Memory, networking, chipmaking machinery, semiconductor, and rack-building stocks were all up early Wednesday, in a broad-based reboot of the data center trade on growing optimism about America’s potential exit from the Iran war.

Companies that make all the core components of data center were on the move early. Memory plays Micron, Sandisk, Western Digital, and Seagate Technology Holdings all opened near the top of the S&P 500’s leaders, as they shook off last week’s jitters related to a Google Research announcement about an AI algorithm that might cut demand for memory.

Fiber-optic and networking shares like Ciena Corp., Arista Networks, Corning, Coherent, Amphenol, and Lumentum — popular recent data center plays — also rose.
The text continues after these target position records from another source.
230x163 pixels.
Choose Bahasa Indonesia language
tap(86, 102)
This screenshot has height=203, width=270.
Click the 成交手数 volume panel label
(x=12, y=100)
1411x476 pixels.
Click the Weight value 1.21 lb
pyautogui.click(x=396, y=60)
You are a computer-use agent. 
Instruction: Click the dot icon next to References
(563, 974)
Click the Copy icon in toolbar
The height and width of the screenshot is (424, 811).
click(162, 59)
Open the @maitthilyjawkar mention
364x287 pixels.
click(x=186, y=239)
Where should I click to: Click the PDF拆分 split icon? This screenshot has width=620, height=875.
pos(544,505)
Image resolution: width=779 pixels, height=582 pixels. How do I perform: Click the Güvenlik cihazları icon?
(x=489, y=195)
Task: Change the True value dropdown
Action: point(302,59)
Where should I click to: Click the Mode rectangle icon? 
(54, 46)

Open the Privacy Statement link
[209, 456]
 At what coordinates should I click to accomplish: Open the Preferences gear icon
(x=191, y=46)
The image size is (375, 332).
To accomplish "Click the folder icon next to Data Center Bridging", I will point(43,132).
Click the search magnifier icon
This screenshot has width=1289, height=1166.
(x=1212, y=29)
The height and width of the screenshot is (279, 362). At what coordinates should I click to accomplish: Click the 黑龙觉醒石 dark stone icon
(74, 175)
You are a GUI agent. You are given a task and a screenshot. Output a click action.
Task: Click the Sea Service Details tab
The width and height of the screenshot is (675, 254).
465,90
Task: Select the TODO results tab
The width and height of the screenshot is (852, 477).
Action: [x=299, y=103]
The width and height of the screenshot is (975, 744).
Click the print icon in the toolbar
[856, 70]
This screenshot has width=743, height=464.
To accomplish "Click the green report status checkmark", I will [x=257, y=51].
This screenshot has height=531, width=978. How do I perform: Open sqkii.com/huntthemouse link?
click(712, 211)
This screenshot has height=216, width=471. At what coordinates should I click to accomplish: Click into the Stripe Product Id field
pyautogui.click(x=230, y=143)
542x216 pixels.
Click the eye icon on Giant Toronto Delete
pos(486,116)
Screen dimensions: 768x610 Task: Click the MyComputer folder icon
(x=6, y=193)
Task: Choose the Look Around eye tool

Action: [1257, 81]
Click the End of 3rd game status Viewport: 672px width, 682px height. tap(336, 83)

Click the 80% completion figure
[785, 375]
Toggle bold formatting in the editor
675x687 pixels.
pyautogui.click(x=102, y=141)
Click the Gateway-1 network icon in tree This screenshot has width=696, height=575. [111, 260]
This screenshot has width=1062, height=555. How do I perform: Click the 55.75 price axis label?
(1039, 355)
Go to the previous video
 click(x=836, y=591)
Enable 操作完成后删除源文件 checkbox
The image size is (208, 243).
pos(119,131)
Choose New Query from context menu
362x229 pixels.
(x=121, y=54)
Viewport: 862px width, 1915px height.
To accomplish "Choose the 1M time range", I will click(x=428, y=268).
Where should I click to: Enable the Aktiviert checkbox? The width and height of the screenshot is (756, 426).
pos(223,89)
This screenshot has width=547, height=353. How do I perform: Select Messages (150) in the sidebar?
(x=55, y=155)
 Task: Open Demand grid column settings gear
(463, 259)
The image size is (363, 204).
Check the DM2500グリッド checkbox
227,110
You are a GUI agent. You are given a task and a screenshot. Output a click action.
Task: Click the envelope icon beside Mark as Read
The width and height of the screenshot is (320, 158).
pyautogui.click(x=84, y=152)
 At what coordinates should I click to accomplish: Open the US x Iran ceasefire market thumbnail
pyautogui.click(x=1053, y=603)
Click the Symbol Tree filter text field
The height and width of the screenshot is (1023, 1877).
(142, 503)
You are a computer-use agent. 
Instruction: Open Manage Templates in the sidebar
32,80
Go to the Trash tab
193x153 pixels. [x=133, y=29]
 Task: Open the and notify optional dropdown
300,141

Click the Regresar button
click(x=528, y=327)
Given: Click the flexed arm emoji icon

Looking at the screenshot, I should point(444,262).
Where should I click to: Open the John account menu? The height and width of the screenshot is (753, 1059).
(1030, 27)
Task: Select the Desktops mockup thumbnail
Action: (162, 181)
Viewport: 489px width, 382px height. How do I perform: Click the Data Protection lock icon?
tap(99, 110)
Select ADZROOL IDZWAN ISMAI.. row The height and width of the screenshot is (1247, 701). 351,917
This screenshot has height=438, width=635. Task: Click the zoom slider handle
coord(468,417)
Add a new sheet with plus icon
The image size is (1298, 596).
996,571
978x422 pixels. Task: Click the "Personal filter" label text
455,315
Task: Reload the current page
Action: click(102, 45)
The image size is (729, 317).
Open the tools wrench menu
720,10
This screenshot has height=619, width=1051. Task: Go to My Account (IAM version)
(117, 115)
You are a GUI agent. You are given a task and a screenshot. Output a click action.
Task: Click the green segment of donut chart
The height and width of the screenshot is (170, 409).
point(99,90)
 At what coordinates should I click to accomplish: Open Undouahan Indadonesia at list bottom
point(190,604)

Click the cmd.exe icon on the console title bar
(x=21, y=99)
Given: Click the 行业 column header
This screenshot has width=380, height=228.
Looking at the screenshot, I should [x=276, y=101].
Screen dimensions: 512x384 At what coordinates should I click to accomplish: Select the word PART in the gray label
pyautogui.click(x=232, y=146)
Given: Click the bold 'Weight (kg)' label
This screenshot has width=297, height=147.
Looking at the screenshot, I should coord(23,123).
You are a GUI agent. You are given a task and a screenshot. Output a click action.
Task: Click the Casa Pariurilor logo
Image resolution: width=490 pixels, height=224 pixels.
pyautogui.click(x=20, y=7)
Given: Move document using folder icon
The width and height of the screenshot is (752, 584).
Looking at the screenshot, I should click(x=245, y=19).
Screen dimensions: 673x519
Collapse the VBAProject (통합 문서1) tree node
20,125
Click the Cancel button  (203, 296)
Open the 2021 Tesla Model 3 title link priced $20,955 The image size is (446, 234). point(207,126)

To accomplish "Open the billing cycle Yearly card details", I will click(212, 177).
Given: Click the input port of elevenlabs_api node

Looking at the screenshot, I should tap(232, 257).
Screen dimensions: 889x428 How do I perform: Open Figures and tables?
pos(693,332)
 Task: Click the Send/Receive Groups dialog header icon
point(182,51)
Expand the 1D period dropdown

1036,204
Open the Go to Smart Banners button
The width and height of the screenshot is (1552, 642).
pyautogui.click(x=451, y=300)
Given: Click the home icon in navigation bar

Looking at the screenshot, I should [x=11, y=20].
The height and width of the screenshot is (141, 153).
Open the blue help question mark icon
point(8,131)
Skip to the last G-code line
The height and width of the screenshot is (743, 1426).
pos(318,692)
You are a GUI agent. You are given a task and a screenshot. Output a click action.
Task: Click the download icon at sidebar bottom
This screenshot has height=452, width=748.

OG data center trades like chip companies Nvidia, Intel, and Advanced Micro Devices gained. And the companies that make the machines that make the chips, like Lam Research and KLA Corp, are also catching a bid.

Even the more hard-hat elements of the AI boom were up, with Comfort Systems USA, Eaton Corp, Carrier, and Quanta Services rising. Server rack builders Dell and HP Enterprise also increased.

Clearly, there’s a big element of relief rally at play in the early bounce, building on Monday’s advance, which saw the S&P 500 post its biggest one-day gain since May.